Чувства, нахлынувшие на Сеченова, когда он услышал просьбу
Евгений Михайлович наполнил легкие дымом. Перед операцией стоит собраться, но сегодня почему-то он слишком много думал о прошлом.
Хотя Сеченов и являлся ведущим нейрохирургом страны и одним из самых известных врачей, работающих с "читателями" и имплантатами увеличения мускульной силы, он не понимал тех, кто стремится изуродовать свое тело. Не понимал и ненавидел.
Человек слаб. Слаб и глуп. Тянется к славе, силе, могуществу, власти, а сам калечит себя: тело и душу, губит человечность в угоду тем преимуществам, которые дают чипы. Будь его воля, Сеченов уничтожил бы технологию. Люди не должны пользоваться изобретениями дьявола, эта извилистая дорожка, вдоль которой растут ягоды наслаждений, ведет прямиком в ад.
Евгений Михайлович распахнул окно своего кабинета и снова затянулся.
Десять лет назад он и помыслить не мог, что дело, которому отдал всю жизнь, станет приносить ему столько боли. Десять лет назад он верил в медицину и искренне считал, что чипы сделают людей счастливыми, но глубоко разочаровался. Именно из-за его профессии, именно из-за технологии и этих самых чертовых чипов умер человек, которого он любил больше жизни. десять лет назад
— Зачем тебе это, Олесь?
Евгений вопросительно смотрел на сидящего напротив него человека и держал его тонкую холодную руку в своих ладонях, стараясь согреть. Олесь — молодой мужчина лет тридцати — хмурился и прятал взгляд.
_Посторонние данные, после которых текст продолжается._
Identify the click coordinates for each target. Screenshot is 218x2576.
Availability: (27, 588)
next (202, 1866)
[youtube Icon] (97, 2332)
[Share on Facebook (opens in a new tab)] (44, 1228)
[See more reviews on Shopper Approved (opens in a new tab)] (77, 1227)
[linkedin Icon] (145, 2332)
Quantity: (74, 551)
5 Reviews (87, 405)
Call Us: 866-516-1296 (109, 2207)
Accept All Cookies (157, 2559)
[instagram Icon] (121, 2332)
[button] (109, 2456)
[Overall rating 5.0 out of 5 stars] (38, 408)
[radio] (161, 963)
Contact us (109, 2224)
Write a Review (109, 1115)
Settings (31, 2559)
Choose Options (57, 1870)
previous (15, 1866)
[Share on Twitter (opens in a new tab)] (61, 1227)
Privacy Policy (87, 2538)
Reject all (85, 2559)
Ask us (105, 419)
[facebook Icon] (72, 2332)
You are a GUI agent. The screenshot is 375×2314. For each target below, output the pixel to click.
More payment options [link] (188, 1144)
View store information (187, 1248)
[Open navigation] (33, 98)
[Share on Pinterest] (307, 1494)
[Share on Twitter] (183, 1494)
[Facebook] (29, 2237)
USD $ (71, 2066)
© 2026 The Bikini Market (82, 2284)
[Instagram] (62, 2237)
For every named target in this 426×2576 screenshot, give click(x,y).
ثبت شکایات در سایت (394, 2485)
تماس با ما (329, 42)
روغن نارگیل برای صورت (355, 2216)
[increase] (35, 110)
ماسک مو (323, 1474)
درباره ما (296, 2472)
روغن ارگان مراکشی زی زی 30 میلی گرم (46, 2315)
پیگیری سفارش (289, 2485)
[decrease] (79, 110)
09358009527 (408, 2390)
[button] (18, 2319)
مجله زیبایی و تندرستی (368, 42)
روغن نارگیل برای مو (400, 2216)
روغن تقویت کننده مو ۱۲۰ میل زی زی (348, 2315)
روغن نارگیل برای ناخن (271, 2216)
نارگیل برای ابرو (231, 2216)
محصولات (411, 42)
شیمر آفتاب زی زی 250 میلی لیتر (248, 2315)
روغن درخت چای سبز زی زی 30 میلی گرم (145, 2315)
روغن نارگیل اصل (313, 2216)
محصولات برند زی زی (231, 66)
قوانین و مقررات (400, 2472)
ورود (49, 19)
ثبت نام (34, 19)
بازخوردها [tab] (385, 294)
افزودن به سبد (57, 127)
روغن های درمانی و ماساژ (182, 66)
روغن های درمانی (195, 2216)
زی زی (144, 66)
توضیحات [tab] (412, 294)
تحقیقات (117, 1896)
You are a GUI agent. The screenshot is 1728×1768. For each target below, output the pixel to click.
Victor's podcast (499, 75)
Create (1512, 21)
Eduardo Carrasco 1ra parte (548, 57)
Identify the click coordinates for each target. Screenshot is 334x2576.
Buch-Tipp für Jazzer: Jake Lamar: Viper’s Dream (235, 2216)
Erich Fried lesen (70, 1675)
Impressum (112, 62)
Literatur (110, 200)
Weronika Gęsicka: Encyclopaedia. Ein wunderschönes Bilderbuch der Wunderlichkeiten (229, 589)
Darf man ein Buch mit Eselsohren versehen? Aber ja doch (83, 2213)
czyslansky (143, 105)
Они сидели в полупустом летнем кафе, где кроме них находилась только официантка, но той не было дела до странной парочки в одинаковых длинных серых плащах. Она выполнила свою работу, подала кофе, и теперь, подперев щеку ладонью, смотрела в окно.
Дождь за окнами уныло выстукивал шифрованное послание, от чего на душе у подающего надежды хирурга Евгения Сеченова было тоскливо, а сердце билось в истерике, в предчувствии чего-то нехорошего.
— Ну как ты не понимаешь? — Олесь отнял руку и достал из внутреннего кармана серебряный портсигар. — Кто я сейчас? Никто, человек без имени, без судьбы, пустое место. А так не должно быть! Каждый должен приносить пользу! Не должно быть лишних людей, которые живут ради того, чтобы не умереть раньше положенного срока. Каждый должен что-то дать обществу, стране, да просто окружающим людям!
— Ты несправедлив к себе. Ты не бесполезен, ты очень много даешь… мне.
— Тебе? А что тебе надо? Ты полезный член общества, можно сказать, стоишь на вершине мира. Медицина — лучшее, чем может заниматься человек, она спасает людям жизнь. Что может быть полезнее? Через пару лет ты войдешь в медицинскую элиту, откроешь собственную клинику, станешь уважаемым нейрохирургом, к которому будут выстраиваться очереди, а я так и останусь никем. Недоучкой-художником, неудавшимся музыкантом, никчемным поэтом.